Analysis: Minister’s critique of councils is latest shifting of housing blame
Murphy’s comments are first policy statement since family slept in Garda station last month
Eoghan Murphy wants local authorities to build more hubs. Photograph: Tom Honan
Protestations from Minister for Housing, Eoghan Murphy, that local authorities are not doing enough to tackle the housing and homelessness crisis are depressingly predictable.
Local authority housing managers must be weary as their Minister does as all ministers before him have since this crisis began in 2014 . When the going gets tough, blame someone else.
Murphy’s admonitions to the councils represent his first policy statement since Tallaght mother Margaret Cash (27) posted images online last month of her children sleeping in a Garda station as they could not access emergency accommodation.

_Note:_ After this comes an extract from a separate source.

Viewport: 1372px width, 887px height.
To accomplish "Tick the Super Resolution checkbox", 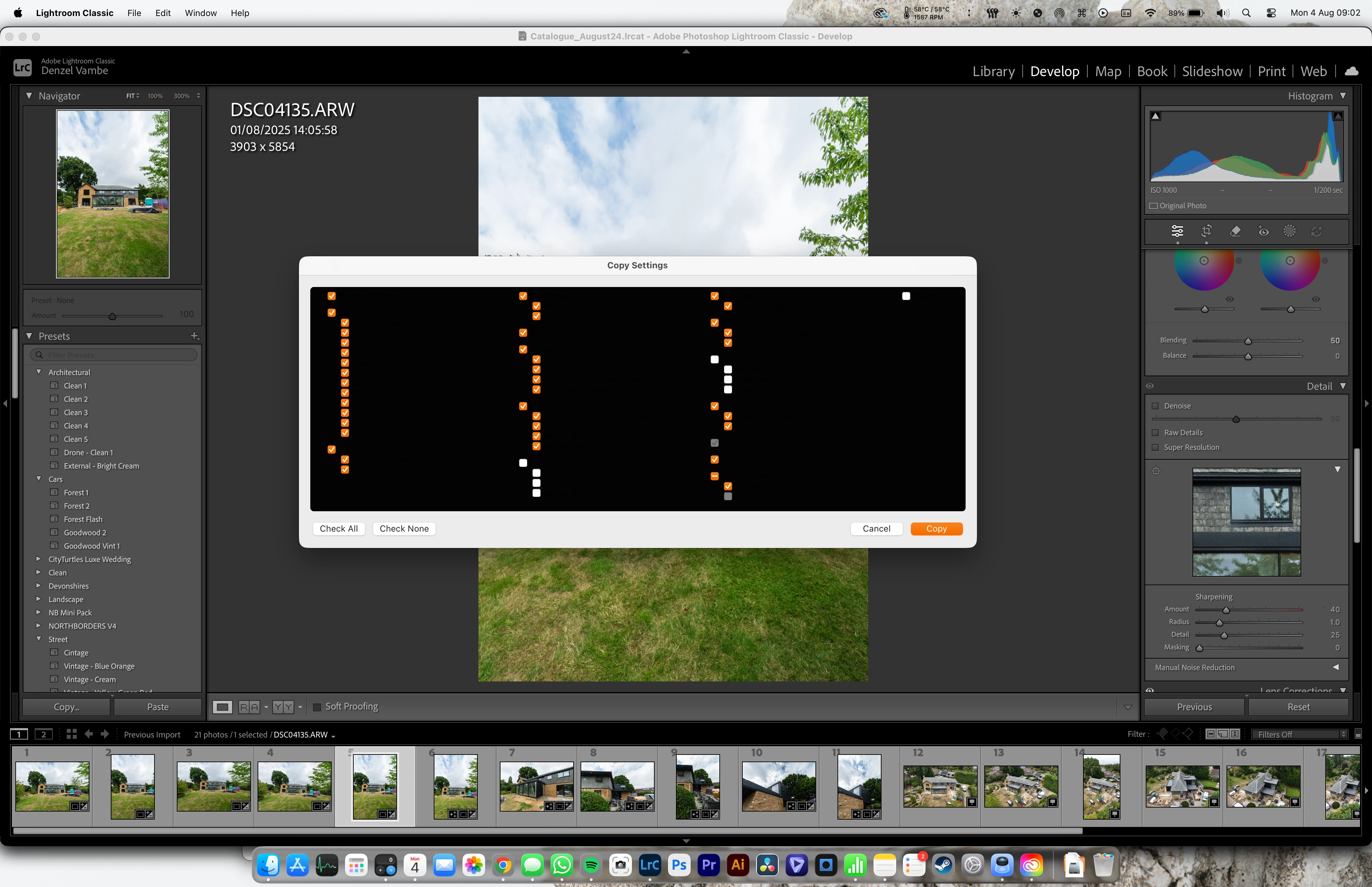I will point(1155,448).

Rather than announce a policy shift to speed up social-housing provision, he threatens local authorities with stripping some of their powers because they have too many homeless families in hotels and B&Bs. He wants them to build more hubs , he says.

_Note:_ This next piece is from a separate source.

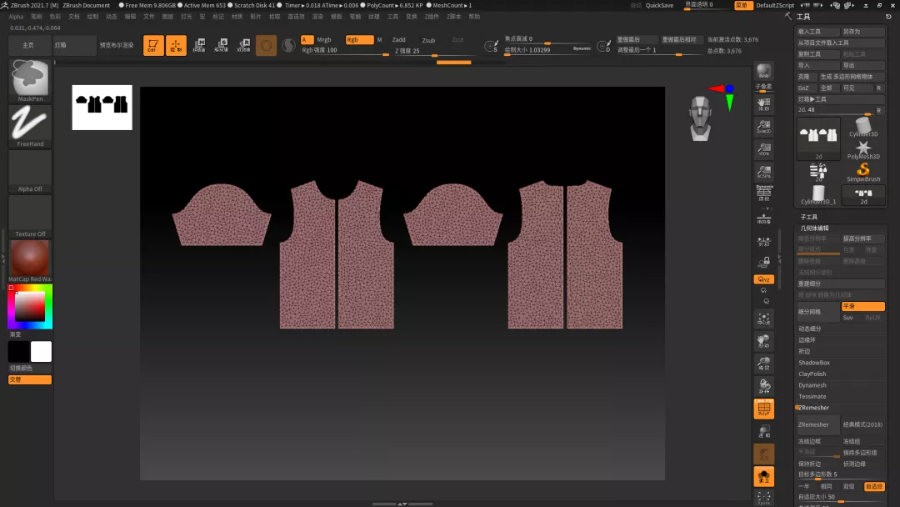900x507 pixels.
Task: Open the MaskPen brush selector
Action: (30, 79)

“And if they don’t I will have recourse to emergency powers within my department to step in and take control of some of those functions.”
Jan O’Sullivan TD (Labour Party) was minister of State at the Department of Housing in April 2014 when this paper reported that Sabrina McMahon (37) had been sleeping in her car, with her three children, for a week.
The following day then director of the Dublin Region Homeless Executive (DRHE), Dr Daithi Downey, said a new and growing family homelessness crisis was “bloody awful” and “going to get worse”.
Minister O’Sullivan announced she had a plan to end long-term homelessness by 2016 and called all local authority housing directors to Dublin. Some were not prioritising homelessness sufficiently; she wanted vacant council houses re-tenanted more speedily. She would be “using a stick” with the councils if necessary, she said.
In July 2014 party colleague Alan Kelly was appointed Minister for Housing. In December Jonathan Corrie (43) died sleeping in a doorway near Leinster House. Within days Kelly announced a housing summit, involving charities as well as the four Dublin local authorities’ housing managers – to “brainstorm”. He criticised the DRHE for not providing enough emergency beds.
“In the city of Dublin by Christmas there should be no reason for anybody to sleep rough,” Mr Kelly said. “If they want a bed, if they want accommodation, it’ll be there for them if they so choose.” He went on to say he was not getting the “co-operation” from councils, and particularly elected councillors in Dublin City.
Fine Gael’s Simon Coveney, minister in the department for just a year from June 2016, presided as this newspaper reported in May 2017 that homeless families, unable to access emergency accommodation were being sent to Garda stations. He said he was “very annoyed,” that it was “unacceptable” as the DRHE had been given a “blank cheque” to ensure this wouldn’t happen.
Murphy’s admonitions to local authorities are nothing new. Nor is the failure of Government, for four years now, to address this housing and homelessness catastrophe.
It continues to devastate the real lives of real families with small children, while failing housing ministers continue to blame anyone but themselves.